一方、スクリュープレス脱水機や多重円盤型脱水機のように、脱水部が被処理水に浸漬した状態で脱水処理を行う脱水機では、特許文献1に記載されたような濾布を用いたベルトプレス型脱水機と異なり、脱水部が被処理水による押し込み圧を受けることで、脱水効率が高まる。したがって、このような脱水機において、安定した脱水処理を行い、かつ脱水効率を高めるためには、特許文献1に記載された手段とは異なる手段が必要である。
【0007】
さらに、固体分を含む被処理水が、固液分離槽等による固液分離処理を経て脱水機へ供給される場合、一般に、供給当初は被処理水中の固体分の濃度が高いものの、脱水機へ供給されていくに従い、固液分離槽内にある被処理水中の固体分濃度が減少していく。このため、脱水機へ供給される被処理水中の固体分の量は減少していく。この結果、脱水機から排出される固体分の量が減少していくことになるため、脱水処理を経て濃縮された固体分の回収量が低下し、脱水処理における作業効率が悪化してしまうという問題がある。
【0008】
そこで、本発明の課題は、固体分を含む被処理水に対する脱水処理において、脱水部が被処理水に浸漬した脱水機を用い、脱水処理を安定して継続させるとともに、脱水処理対象となる被処理水中の固体分濃度が変動しても、脱水後の固体分の排出量を一定とすることで、脱水処理における作業効率を向上させた脱水システム及び脱水方法を提供することである。
【課題を解決するための手段】
【0009】
本発明者は、上記の課題について鋭意検討した結果、脱水部が被処理水に浸漬した脱水機に対し、固体分を含む被処理水の水位が一定となるように被処理水の供給量を制御することにより、脱水機における水頭圧(脱水部に対する押し込み圧)を一定に維持し、かつ一定量の固体分を脱水機へ継続して供給し続けることができ、脱水処理に係る作業効率向上が可能となることを見出して本発明を完成した。
すなわち、本発明は、以下の脱水システム及び脱水方法である。
【0010】
上記課題を解決するための本発明の脱水システムは、固体分を含む被処理水に対し脱水処理を行う脱水システムであって、ケーシングと脱水部を備える脱水機を有し、脱水部が、被処理水に浸漬しており、ケーシング内の被処理水の水位が一定となるように、脱水機への被処理水の供給量を制御することを特徴とするものである。

## データセットのエントリ
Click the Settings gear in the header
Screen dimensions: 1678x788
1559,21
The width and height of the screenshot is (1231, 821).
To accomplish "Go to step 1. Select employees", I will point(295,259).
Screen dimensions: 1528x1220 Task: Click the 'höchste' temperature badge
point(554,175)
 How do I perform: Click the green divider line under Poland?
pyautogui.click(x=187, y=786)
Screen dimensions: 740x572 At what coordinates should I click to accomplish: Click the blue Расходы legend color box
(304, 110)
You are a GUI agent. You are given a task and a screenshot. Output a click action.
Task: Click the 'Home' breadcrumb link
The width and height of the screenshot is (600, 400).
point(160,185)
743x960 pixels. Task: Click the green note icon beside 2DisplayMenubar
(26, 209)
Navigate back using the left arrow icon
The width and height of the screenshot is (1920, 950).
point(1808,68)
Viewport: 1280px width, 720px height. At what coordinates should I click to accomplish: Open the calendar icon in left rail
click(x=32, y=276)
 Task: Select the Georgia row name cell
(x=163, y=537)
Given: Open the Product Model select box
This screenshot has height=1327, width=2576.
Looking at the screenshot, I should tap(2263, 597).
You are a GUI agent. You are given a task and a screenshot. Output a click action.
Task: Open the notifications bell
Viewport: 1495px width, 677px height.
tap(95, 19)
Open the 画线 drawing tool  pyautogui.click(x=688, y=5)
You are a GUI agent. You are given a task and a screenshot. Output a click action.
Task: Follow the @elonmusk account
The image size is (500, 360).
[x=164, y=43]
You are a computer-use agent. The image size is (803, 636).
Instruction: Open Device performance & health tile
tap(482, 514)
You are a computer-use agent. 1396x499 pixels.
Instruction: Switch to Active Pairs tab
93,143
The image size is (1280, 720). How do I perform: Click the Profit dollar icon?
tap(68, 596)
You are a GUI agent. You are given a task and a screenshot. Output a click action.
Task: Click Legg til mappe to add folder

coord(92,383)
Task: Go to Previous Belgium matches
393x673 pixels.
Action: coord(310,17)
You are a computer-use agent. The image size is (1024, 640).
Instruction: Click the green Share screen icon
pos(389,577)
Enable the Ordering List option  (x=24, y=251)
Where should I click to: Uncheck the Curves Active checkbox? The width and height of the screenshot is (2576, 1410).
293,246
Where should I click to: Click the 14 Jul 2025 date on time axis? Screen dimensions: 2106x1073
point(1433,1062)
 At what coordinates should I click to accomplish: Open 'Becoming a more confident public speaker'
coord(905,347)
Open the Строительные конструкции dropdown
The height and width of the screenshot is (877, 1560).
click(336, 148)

## 要件
**1.** 原文によると、脱水機への被処理水の供給量は、何が一定となるように制御されますか。
**2.** エントリのうち「The width and height of the screenshot is (1231, 821).」を含む行で始まり「pyautogui.click(x=187, y=786)」を含む行で終わる部分（両端の行を含む）だけを、指示の行も含めて書き直してください。その際、解答に含まれる座標の数値はすべて1.1倍に拡大し、0.5は切り上げる四捨五入で整数にしてください。
原文とエントリは互いに関係がありません。

## 結果
**1.** ケーシング内の被処理水の水位が一定となるように制御されます。

**2.**
The width and height of the screenshot is (1231, 821).
To accomplish "Go to step 1. Select employees", I will point(325,285).
Screen dimensions: 1528x1220 Task: Click the 'höchste' temperature badge
point(609,193)
 How do I perform: Click the green divider line under Poland?
pyautogui.click(x=206, y=865)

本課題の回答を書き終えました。